File Transparent Encryption System Based On Xen

Nowadays, flow of data between computers has become more easy and frequent with the continuous development of computer technology. The flow of date produces security issues. Especially for businesses, the security of sensitive data is directly related to the company’s core competitiveness. It is a subject worthy of in-depth study that how to protect the data.The other hand, virtualization technology has entered a rapid development era with the demand for low-cost information technology. Xen virtualization technology is an open source project which represents the paravirtualization technology. It improves system performance with minor modifications in the operating system and greatly promoted the development of virtualization technology.The needs of informationization and the development of virtualization technology, resulting in a desktop virtualization technology, Virtual Desktops, a product of Citrix. It is one of the company’s future development directions that use virtualization technology to provide employees with office resources.This paper gives a solution which can protect data of the company based on the Xen virtualization technology. By adding Xen transparent encryption and decryption modules, the data is always in the form of cipher text which is stored in the storage device. And out of the security environment, the data can still be effectively protected. And data encryption and decryption is completely transparent to the user, there’s no need to change the original habits when using the data.The design of key server is an important part in this solution. In modern cryptography system, data encryption and decryption algorithms are public.

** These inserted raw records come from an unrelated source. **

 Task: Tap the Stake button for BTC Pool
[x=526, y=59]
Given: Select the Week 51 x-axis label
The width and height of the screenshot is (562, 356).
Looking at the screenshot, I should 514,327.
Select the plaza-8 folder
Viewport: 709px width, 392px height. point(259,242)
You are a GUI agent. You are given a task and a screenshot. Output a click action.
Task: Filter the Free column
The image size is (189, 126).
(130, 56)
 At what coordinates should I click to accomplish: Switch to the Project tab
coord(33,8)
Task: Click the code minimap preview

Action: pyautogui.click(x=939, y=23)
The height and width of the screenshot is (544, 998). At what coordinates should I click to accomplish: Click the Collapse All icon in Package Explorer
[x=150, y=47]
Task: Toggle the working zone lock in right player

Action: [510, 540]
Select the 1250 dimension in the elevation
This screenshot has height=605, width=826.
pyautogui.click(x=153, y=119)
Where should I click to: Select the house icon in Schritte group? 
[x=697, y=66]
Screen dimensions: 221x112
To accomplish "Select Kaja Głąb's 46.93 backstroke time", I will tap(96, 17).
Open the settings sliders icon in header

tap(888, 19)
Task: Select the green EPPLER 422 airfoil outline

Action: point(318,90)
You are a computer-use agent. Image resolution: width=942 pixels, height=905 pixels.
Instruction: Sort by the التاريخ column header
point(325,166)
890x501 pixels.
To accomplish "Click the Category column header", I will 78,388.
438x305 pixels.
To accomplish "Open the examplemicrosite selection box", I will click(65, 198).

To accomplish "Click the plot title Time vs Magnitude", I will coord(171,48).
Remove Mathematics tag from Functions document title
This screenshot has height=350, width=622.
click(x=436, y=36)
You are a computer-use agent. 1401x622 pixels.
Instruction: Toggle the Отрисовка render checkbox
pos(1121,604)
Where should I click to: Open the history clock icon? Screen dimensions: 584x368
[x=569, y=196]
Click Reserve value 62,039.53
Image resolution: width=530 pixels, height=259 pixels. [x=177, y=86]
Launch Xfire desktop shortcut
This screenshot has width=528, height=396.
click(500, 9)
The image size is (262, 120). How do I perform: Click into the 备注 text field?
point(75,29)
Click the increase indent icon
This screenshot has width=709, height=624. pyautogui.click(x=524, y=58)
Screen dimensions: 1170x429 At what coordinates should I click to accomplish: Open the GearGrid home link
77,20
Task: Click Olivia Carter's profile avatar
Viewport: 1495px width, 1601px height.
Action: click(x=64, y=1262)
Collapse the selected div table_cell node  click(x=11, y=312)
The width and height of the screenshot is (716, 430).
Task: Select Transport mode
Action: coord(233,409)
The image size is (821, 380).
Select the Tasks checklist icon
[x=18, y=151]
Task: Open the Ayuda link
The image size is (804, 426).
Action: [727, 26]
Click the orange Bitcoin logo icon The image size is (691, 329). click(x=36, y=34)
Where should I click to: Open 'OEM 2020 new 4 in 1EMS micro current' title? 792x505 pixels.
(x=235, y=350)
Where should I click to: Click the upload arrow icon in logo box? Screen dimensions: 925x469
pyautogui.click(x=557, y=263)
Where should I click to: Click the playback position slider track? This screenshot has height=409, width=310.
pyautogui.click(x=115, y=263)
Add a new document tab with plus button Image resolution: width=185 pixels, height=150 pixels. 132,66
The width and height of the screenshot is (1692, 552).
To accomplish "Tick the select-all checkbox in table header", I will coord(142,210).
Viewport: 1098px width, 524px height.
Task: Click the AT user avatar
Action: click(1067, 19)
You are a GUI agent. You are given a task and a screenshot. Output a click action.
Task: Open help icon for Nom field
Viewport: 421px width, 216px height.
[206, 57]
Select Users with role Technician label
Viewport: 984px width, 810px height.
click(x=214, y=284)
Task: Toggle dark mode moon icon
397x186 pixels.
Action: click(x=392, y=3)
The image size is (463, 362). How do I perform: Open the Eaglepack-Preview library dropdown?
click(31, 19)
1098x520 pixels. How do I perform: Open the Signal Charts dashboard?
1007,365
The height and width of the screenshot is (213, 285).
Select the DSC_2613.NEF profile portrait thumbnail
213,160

So, the data security and keys have a great relationship. We must ensure the security of the key in the key distribution process. The system uses the Diffie-Hellman key exchange algorithm to generate a shared key which is used to encrypt communication content with the key server, and the key server uses digital signature to verify the identity of the client.Finally, we test this system. And the results show that the system can effectively protect the data and meet the proposed of this paper.